I left the security and comfort of working for established businesses to create my own business, at exactly the same time as my first child was due to be born.
Stupid, brave: it’s a fine line, and those are just a few of the epithets people applied.
Over a year later, I have a healthy, happy, magnificent baby boy, and a healthy, happy, magnificent (not-so-baby) business (www.onefiftyconsultancy.com).
I could proudly regale you with both of their accomplishments. One has a rather larger vocabulary than the other, but both are prone to shouting and crying when hungry and tired… But I won’t. Because you’ll never feel the joy, pride and relief I feel at both.
What you can share in, and potentially find useful, are the things I’ve learned about how to do IT. IT being the seemingly impossible: be committed to your family life and start up.
- Accept this is IT. In this case IT being the moment. There is no waiting for the stars to align. They’ve aligned, and your massive life moments are all happening at the same time. That shifts your time frames – everything is about NOW. There’s no hoping something happens, you just have to do.
- Do it. Whatever it is, do it the moment arises. Seize whatever opportunities present themselves, from a chance to have coffee with the dream client, to getting the train 30 minutes later to enjoy your baby being cute eating breakfast. You haven’t got time to dream about these things, because, well you haven’t got time to dream. So be decisive, and do it.

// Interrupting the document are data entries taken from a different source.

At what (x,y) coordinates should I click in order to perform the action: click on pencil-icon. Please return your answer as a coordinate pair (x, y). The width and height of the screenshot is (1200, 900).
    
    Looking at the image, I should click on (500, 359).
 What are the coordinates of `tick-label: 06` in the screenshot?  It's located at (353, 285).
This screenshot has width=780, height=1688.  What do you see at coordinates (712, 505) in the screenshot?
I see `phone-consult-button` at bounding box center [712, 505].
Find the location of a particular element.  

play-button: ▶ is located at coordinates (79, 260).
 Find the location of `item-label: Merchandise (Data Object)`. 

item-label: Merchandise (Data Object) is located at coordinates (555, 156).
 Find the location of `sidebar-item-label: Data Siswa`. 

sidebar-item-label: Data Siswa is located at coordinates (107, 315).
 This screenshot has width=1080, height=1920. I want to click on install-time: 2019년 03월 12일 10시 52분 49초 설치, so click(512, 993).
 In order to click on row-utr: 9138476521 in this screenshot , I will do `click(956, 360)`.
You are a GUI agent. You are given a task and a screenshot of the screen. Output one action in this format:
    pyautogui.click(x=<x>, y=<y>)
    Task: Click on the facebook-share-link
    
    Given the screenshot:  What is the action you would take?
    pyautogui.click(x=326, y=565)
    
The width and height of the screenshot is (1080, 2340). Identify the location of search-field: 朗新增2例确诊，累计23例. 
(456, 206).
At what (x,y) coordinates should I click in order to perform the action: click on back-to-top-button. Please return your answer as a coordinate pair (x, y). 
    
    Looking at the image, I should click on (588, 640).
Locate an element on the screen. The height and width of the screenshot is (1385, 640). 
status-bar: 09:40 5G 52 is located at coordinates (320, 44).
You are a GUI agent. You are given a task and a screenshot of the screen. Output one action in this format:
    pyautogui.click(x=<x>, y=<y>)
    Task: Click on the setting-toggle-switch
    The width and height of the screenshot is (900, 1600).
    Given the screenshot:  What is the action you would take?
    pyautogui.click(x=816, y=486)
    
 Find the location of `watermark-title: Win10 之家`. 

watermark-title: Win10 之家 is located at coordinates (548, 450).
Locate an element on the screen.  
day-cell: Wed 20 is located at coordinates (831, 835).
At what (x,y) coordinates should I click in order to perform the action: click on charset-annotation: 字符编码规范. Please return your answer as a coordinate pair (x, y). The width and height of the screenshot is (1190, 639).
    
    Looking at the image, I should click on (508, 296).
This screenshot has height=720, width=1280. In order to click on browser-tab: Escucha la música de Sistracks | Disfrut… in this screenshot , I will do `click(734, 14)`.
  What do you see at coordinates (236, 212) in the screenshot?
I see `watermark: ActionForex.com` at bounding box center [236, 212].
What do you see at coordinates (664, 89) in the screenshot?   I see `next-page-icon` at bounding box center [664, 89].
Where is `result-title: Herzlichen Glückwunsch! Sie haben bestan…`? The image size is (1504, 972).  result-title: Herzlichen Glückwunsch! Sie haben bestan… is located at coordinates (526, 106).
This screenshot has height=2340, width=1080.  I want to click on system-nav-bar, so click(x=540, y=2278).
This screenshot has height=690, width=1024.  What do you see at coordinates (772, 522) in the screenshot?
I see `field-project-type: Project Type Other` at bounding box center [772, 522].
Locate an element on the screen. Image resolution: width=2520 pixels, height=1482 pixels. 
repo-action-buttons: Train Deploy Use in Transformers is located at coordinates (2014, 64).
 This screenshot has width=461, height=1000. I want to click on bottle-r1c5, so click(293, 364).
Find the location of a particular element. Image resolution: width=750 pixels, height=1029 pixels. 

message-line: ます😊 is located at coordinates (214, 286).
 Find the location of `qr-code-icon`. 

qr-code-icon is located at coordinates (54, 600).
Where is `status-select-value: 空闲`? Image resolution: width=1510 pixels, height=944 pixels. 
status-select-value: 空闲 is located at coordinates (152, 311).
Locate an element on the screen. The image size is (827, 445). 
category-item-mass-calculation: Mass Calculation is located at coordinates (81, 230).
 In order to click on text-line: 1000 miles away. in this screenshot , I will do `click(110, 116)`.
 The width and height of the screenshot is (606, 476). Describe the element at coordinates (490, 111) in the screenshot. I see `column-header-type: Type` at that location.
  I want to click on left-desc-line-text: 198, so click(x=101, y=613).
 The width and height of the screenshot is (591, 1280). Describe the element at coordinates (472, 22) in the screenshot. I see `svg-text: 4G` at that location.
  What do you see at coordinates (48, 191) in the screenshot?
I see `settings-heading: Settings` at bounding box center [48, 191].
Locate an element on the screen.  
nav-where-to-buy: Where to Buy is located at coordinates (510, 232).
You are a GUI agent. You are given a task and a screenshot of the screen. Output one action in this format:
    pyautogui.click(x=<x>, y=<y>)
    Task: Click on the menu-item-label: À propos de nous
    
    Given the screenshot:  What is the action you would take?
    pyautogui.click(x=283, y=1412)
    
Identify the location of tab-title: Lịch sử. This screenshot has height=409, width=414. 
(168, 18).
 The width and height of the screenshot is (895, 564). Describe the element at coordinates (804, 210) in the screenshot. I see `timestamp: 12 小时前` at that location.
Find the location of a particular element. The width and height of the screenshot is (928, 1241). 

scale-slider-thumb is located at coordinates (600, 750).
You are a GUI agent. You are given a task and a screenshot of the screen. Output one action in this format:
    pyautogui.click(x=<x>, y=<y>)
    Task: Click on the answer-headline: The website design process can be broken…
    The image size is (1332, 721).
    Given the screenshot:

- Become an efficiency and organisation ninja. Whatever systems you’ve used in the past won’t be good enough. The only way you can achieve everything you wish, and not drastically subject yourself to beration by your customers, employees, or spouse, is to have meticulous list taking, action noting, and information systematisation. It may not be fun, but it is the thing which will allow you to do the fun, exciting, meaningful things in the scale you need.
- Ignore the people who’ve never done it. Respect everyone, obviously, but at the end of the day, have they really faced what you are? Few people have. You’re trying to do something out of the ordinary, after all. What you need, in this period, is execution, not opinions. People who’ve done the same, or similar, understand the pressures of execution, and therefore can provide meaningful advice.
- Sleep less. You’re having a baby. The lie-ins had gone anyway. Realistically you are always going to be short on time now with the business. Just embrace the two. Clearly don’t allow it to significantly affect your health, but I’ve definitely looked fresher, and felt less fatigued. But I also have 18+ hours a day to pursue the two dreams of my adult life. I’ll take more time over more rest every time.
- Socialise less. What really matters? Your family, and your business dream. Sure, who doesn’t love a night in the pub with a bunch of mates? But you’ve done that before, and you’ll do that again. You won’t do IT again. So, prioritise. Real friends understand. And give yourself an outlet for all the pressure every so often – don’t never see mates in the pub.
- Lose the reserve. Maybe this is just a British thing, but we’re not conditioned to say “actually, I’m living my dream, every day”. But it’s infectious. It’s what your team want and need to hear, it’s what your partner needs and wants to hear, and it’s what keeps you sane. Because you’re doing something which hasn’t got a rational agenda – it’s emotive. There are huge downs – buried in mountains of ‘stuff’, feeling isolated, and where things don’t go your way. So, you have to be able to draw upon, and articulate how amazing what you’re doing is. Less modesty, more exuberance.
Hopefully that helps at least one person facing the same situation. I’m living proof it’s not impossible. I’ve shown the negative people that their negativity is the issue, not my vision. I am, quite literally, living my dream.
It’s hard, but anything worth doing is. If in doubt, DO IT.